City's Ready to Part, Properly, With Its Surplus Property. And: Look Out, Payday Lenders.

The city needs to auction off this slice of Greenville Avenue.
The city needs to auction off this slice of Greenville Avenue.

We've long wondered, including just last month, why the city can't (won't?) unload its old libraries and other so-called surplus properties, and time after time City Manager Mary Suhm has said: The market's just not right. But in just a few minutes, the council's Budget, Finance, and Audit Committee will be told: We've decided to auction off the surplus properties, using Hudson & Marshall auctioneers (or, the other H&M), the very same company that helps sell off Houston's surplus properties.

This morning's briefing is particularly interesting for those Friends of Unfair Park who've asked to see a list of excess properties: The briefing contains 22 initial properties to be offered at auction -- including two downtown parking lots (on Corbin, near the West End, and on Commerce, adjacent to our old office), two former library branches (Walnut Hill and Pleasant Grove) and the old animal shelter on Forney. Me, I've always had my eye on that slice of Greenville Avenue you see up above. It'd make a great spot for a payday lender.

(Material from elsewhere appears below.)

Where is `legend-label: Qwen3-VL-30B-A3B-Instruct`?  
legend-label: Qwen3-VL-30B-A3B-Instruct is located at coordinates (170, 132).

Oh, and speaking of...the BFA committee will also get its first look at City Attorney Tom Perkins's freshly minted ordinance regulating payday lenders. There's nothing in there about where they can do business, as previously hinted at, only how and how often. As in: "The cash advanced for a pay day loan may not exceed 20 percent of the consumer's gross monthly income." And: "An extension of consumer credit may not be payable in more than four installments."